# Speeding



## Pakhet (Jan 30, 2003)

A police officer pulled a guy over for speeding and had the following exchange:

Officer: May I see your driver's license?
Driver: I don't have one. I had it suspended when I got my 5th DUI.
Officer: May I see the owner's card for this vehicle?
Driver: It's not my car. I stole it.
Officer: The car is stolen?
Driver: That's right. But come to think of it, I think I saw the
owner's card in the glove box when I was putting my gun in there.
Officer: There's a gun in the glove box?
Driver: Yes sir. That's where I put it after I shot and killed the
woman who owns this car and stuffed her in the trunk.
Officer: There's a BODY in the TRUNK?!?!?
Driver: Yes, sir.

Hearing this, the officer immediately called his captain. The car was quickly surrounded by police, and the captain approached the driver to handle the tense situation:

Captain: Sir, can I see your license?
Driver: Sure. Here it is.
It was valid.

Captain: Who's car is this?
Driver: It's mine, officer. Here's the registration.
Captain: Could you slowly open your glove box so I can see if there's a gun in it?
Driver: Yes, sir, but there's no gun in it.
Sure enough, there was nothing in the glove box. 

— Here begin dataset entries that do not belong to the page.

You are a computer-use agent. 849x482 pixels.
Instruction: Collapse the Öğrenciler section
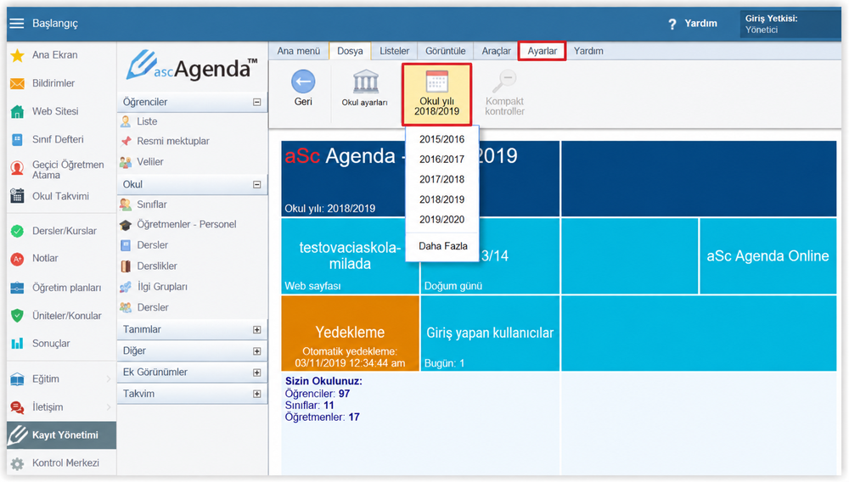tap(256, 102)
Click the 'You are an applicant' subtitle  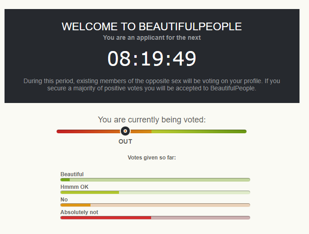pyautogui.click(x=152, y=37)
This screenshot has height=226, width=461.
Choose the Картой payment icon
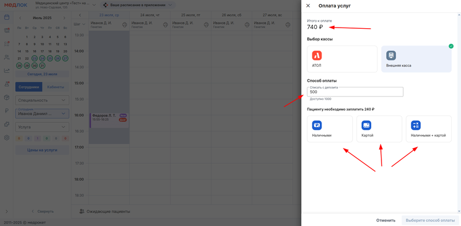[x=366, y=125]
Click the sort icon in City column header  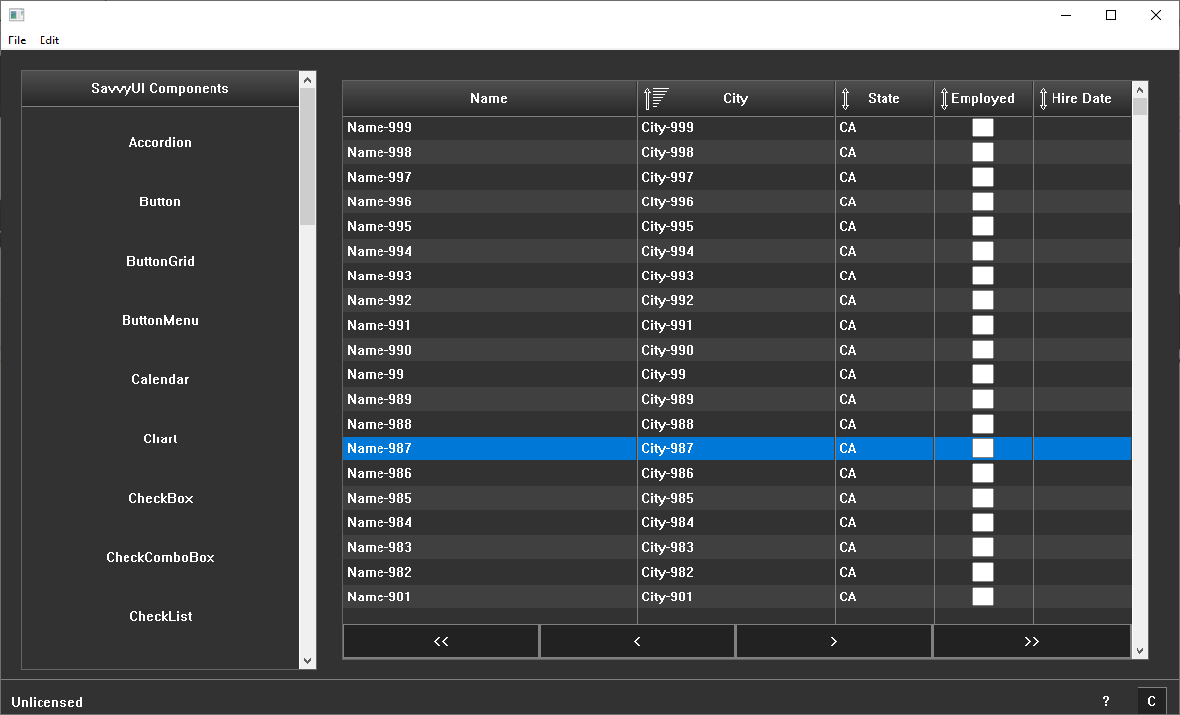pos(656,98)
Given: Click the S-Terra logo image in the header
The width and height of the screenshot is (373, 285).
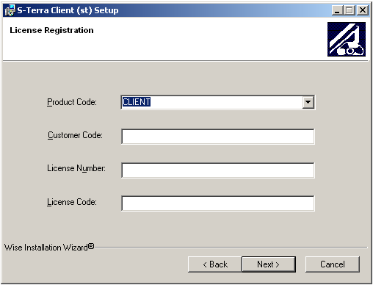Looking at the screenshot, I should [x=347, y=39].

Captain: Would you mind opening your trunk? I was told you said there's a body in it.
Driver: No problem.
The trunk was opened; no body.

Captain: I don't understand it. The officer who stopped you said you told him you didn't have a license, stole the car, had a gun in the glovebox, and that there was a dead body in the trunk.

Driver: Yeah, I'll bet he told you I was speeding, too.


 

Lisa


----------



## arnisador (Aug 21, 2003)

Heh.


----------